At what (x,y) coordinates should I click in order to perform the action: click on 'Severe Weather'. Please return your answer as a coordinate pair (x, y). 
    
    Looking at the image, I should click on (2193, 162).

════════

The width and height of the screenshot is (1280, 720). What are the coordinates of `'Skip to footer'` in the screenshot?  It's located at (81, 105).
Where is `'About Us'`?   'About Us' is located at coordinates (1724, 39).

════════

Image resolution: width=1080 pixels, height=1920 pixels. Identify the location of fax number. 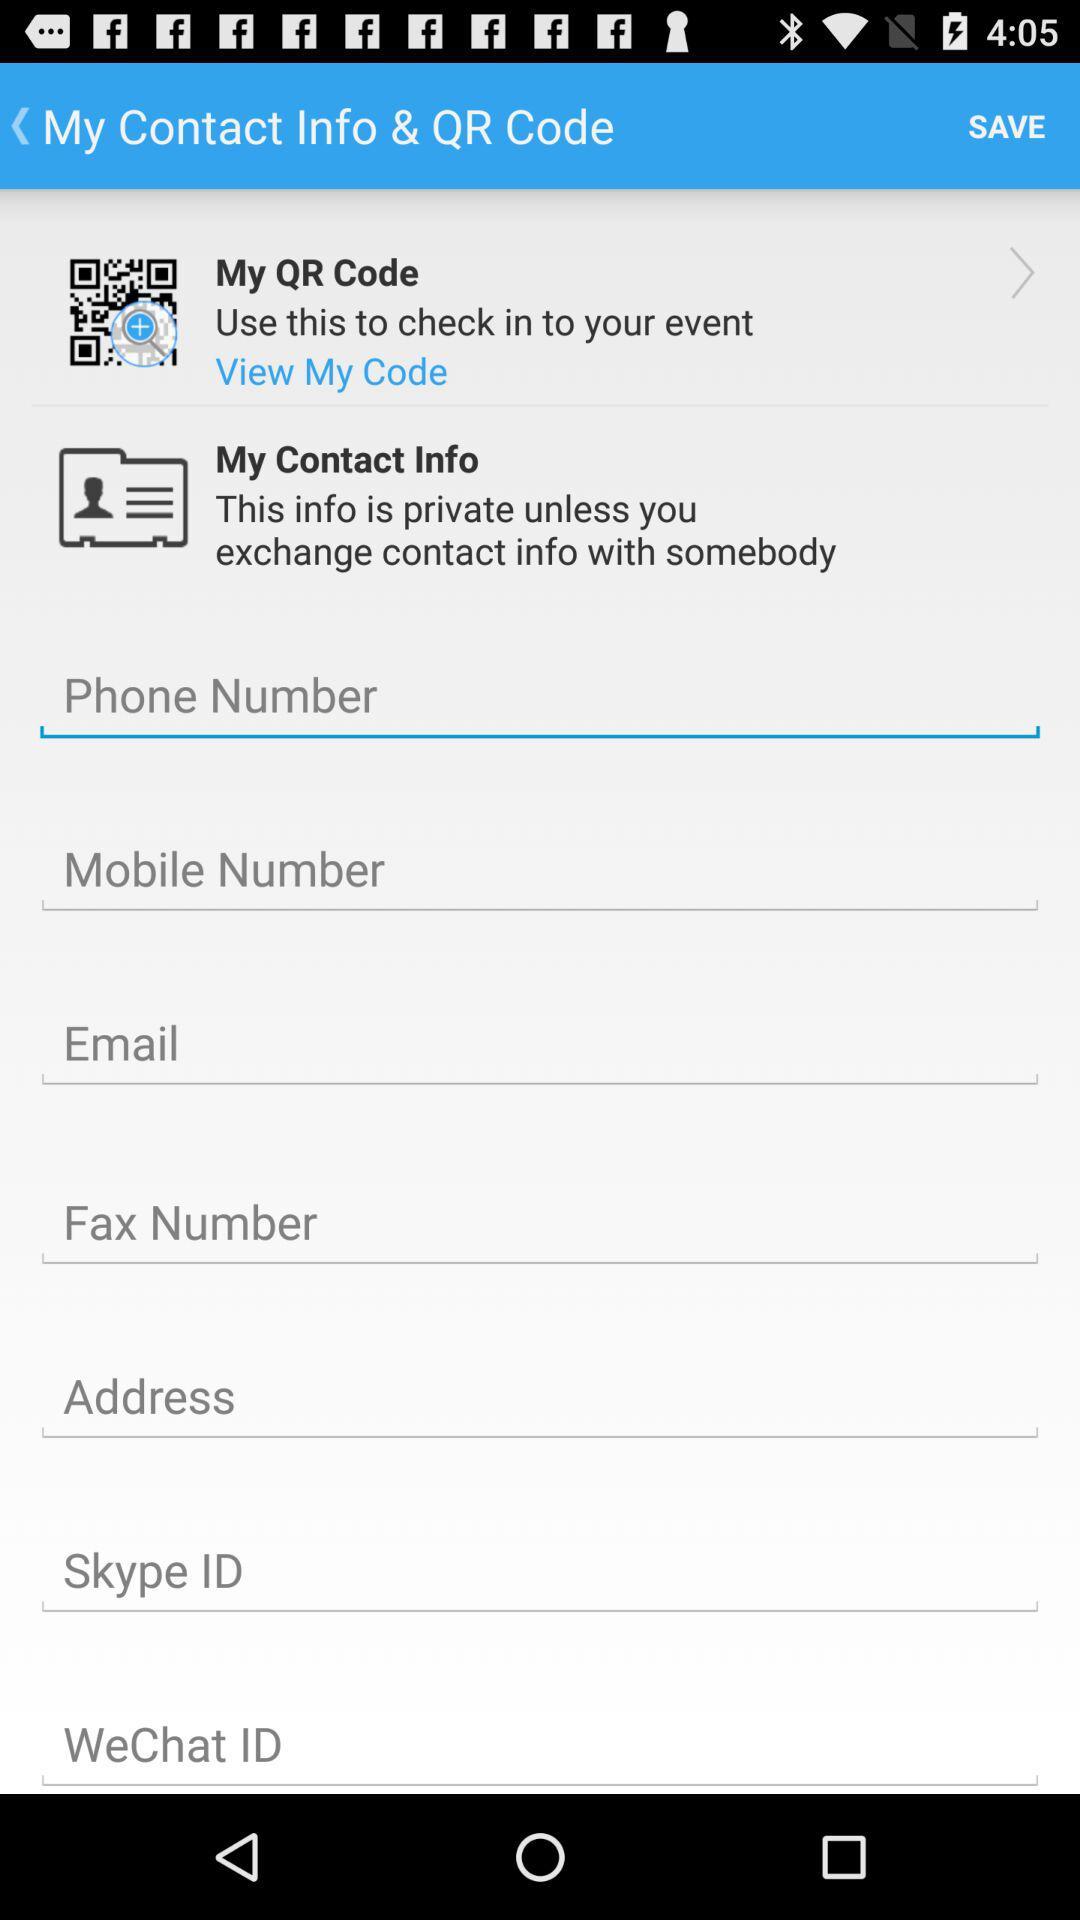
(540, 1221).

════════

EXERCISE PROMPT:
Retype the rows from the line that contains "At what (x,y)" through the line that contains "Looking at the", including both of those lines.

SOLUTION FOR THIS EXERCISE:
At what (x,y) coordinates should I click in order to perform the action: click on 'Severe Weather'. Please return your answer as a coordinate pair (x, y). 
    
    Looking at the image, I should click on (2193, 162).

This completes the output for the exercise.